= Problem =
In the data below, find every line with the string "Identify" and pull it out.

= Data extracts =
________________

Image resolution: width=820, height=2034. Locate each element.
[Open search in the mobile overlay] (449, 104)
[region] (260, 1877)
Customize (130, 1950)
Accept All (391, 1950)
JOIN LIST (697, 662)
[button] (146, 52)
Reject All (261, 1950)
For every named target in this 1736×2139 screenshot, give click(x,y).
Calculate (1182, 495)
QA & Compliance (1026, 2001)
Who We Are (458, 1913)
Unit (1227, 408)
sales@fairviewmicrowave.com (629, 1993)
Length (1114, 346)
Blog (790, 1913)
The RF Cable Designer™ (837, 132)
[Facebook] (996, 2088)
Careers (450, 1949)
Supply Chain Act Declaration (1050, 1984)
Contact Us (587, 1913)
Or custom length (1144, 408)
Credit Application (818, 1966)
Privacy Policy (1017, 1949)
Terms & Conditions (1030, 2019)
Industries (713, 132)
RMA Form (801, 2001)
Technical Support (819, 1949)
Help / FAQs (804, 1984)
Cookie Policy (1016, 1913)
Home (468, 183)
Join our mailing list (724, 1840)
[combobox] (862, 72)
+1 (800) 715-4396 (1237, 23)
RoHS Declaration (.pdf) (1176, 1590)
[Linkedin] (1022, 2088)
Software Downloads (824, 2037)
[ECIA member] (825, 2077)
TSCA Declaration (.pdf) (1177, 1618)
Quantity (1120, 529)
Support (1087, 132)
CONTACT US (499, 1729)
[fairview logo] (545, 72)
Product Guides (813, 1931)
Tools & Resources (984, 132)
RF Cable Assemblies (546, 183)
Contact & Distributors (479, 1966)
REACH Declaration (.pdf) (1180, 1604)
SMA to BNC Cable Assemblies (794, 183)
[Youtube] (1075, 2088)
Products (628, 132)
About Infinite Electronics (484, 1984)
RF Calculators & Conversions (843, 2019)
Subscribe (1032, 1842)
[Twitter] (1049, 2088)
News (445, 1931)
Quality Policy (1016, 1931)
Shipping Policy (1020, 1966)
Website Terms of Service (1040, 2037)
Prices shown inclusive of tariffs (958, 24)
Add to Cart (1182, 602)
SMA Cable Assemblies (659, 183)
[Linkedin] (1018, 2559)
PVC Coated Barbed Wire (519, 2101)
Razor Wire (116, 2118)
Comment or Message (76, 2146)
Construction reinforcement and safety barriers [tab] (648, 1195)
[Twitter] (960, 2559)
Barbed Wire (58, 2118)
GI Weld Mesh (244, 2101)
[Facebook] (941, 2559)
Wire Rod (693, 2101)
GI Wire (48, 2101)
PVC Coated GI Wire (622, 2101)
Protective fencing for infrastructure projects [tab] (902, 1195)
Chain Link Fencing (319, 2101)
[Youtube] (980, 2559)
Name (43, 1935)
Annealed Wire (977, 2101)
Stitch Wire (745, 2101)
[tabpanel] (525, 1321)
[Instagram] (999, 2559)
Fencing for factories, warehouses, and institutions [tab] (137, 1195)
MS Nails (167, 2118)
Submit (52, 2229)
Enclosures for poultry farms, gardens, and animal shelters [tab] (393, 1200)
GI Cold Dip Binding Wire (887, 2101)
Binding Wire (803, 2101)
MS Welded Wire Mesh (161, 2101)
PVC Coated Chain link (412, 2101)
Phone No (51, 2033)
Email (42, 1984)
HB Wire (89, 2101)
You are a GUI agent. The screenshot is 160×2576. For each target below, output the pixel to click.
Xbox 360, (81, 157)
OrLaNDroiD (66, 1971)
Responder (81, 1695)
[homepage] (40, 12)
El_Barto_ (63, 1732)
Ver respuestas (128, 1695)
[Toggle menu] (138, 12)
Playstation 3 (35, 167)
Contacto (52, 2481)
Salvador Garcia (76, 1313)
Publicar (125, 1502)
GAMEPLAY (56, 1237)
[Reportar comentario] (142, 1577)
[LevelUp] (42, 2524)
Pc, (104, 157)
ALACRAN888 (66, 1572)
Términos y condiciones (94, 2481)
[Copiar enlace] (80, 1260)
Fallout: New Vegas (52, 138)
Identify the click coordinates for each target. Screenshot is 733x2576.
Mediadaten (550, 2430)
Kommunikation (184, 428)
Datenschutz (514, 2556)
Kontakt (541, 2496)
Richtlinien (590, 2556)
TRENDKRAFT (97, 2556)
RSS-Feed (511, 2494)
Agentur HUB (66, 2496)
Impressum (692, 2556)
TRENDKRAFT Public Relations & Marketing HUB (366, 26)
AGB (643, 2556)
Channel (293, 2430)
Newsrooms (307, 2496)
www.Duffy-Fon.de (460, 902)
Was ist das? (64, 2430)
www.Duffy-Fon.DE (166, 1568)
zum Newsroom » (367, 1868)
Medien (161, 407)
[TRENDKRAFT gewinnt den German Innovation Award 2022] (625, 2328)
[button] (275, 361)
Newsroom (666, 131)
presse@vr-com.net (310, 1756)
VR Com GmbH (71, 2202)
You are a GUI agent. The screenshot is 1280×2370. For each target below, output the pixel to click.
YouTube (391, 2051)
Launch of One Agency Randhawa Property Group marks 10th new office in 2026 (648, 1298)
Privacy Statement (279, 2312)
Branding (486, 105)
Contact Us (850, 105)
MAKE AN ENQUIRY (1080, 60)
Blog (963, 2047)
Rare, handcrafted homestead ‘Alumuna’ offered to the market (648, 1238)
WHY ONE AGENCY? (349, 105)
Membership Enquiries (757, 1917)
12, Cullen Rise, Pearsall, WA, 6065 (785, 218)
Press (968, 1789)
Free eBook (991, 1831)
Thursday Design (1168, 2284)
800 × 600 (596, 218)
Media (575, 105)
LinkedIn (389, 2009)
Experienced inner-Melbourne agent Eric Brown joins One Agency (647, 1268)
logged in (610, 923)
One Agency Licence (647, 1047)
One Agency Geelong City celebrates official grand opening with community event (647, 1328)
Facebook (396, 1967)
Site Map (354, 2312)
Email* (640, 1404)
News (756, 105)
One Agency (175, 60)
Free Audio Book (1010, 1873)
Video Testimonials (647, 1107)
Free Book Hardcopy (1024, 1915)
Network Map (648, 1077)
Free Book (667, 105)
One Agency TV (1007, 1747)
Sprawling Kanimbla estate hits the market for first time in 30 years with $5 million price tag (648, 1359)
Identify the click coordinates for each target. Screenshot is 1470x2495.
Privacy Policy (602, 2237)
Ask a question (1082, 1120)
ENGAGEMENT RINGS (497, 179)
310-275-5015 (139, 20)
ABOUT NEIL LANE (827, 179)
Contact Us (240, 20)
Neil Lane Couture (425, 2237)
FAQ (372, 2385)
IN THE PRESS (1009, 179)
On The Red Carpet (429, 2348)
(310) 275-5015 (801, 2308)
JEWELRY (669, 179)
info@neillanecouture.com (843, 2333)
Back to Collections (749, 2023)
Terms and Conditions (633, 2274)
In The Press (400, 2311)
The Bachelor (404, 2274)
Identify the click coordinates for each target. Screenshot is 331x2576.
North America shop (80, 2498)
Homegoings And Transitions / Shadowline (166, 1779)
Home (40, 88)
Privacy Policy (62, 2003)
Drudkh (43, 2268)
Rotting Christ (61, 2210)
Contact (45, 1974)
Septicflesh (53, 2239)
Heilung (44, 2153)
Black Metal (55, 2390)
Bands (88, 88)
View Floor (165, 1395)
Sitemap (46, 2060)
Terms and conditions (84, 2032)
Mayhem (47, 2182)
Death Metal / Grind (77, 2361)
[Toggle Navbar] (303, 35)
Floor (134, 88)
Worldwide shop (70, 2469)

________________

= Result =
Identify the click coordinates for each target. Screenshot is 733x2576.
Identify the click coordinates for each target. Screenshot is 1470x2495.
Identify the click coordinates for each target. Screenshot is 331x2576.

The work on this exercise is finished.